(Element lookup records)

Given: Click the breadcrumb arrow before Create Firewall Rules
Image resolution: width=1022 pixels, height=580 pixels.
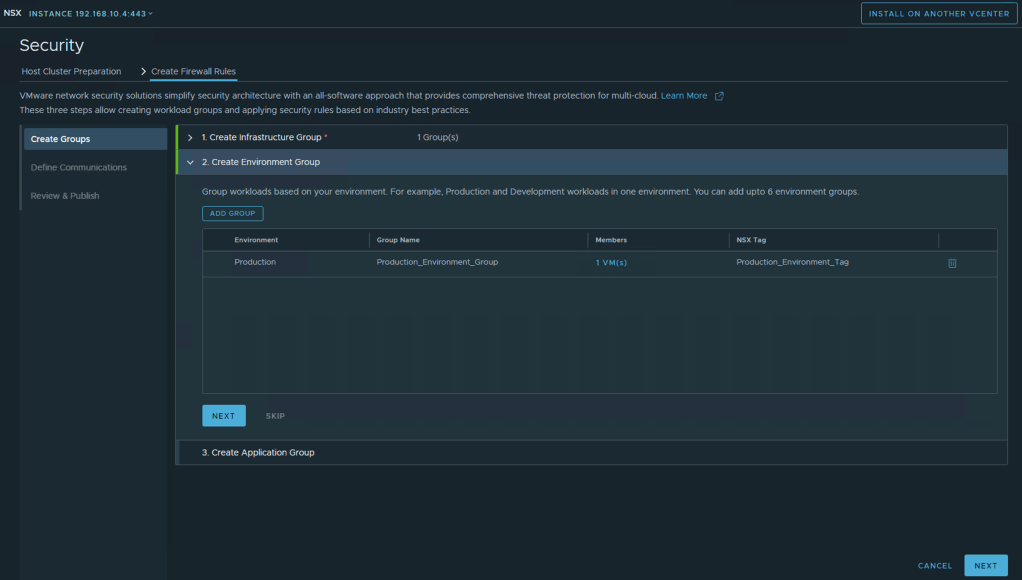Looking at the screenshot, I should click(143, 72).
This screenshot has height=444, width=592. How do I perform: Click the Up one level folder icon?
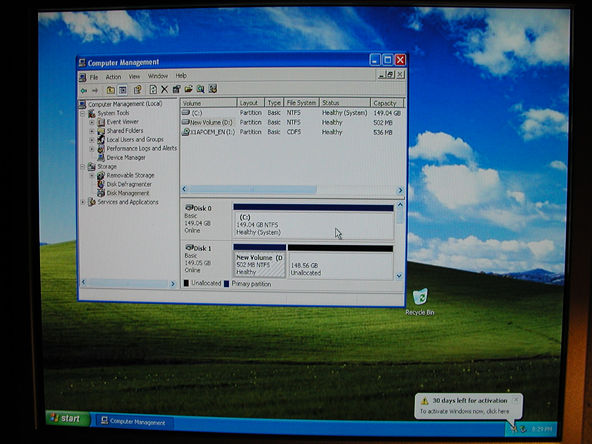[110, 90]
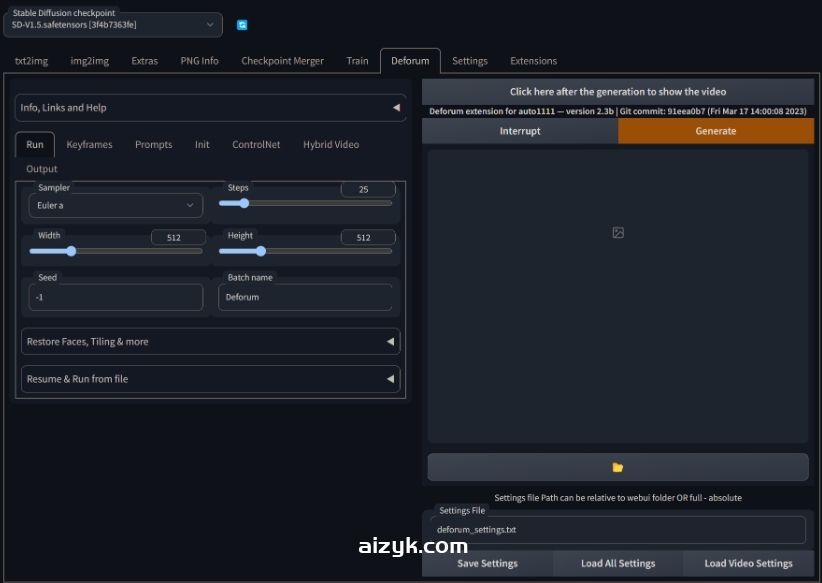This screenshot has width=822, height=583.
Task: Click Load Video Settings button
Action: [x=748, y=563]
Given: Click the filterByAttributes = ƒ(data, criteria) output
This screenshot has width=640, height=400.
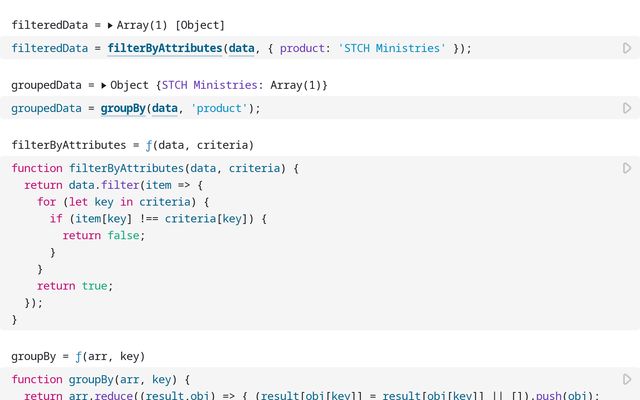Looking at the screenshot, I should pos(132,145).
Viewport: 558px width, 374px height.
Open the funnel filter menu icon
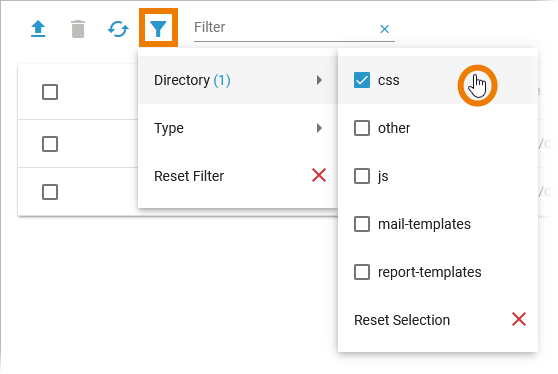pos(158,28)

Goal
Recast the records above as a Markdown table with two columns, Row and Text, placing each non-blank line in its own numbered row and skipping blank lines. Leave the pictures out.

Expected answer
| Row | Text |
|---|---|
| 1 | Given: Click the breadcrumb arrow before Create Firewall Rules |
| 2 | Image resolution: width=1022 pixels, height=580 pixels. |
| 3 | Looking at the screenshot, I should click(143, 72). |
| 4 | This screenshot has height=444, width=592. How do I perform: Click the Up one level folder icon? |
| 5 | [110, 90] |
| 6 | This screenshot has width=822, height=583. |
| 7 | Task: Click Load Video Settings button |
| 8 | Action: [x=748, y=563] |
| 9 | Given: Click the filterByAttributes = ƒ(data, criteria) output |
| 10 | This screenshot has width=640, height=400. |
| 11 | Looking at the screenshot, I should pos(132,145). |
| 12 | Viewport: 558px width, 374px height. |
| 13 | Open the funnel filter menu icon |
| 14 | pos(158,28) |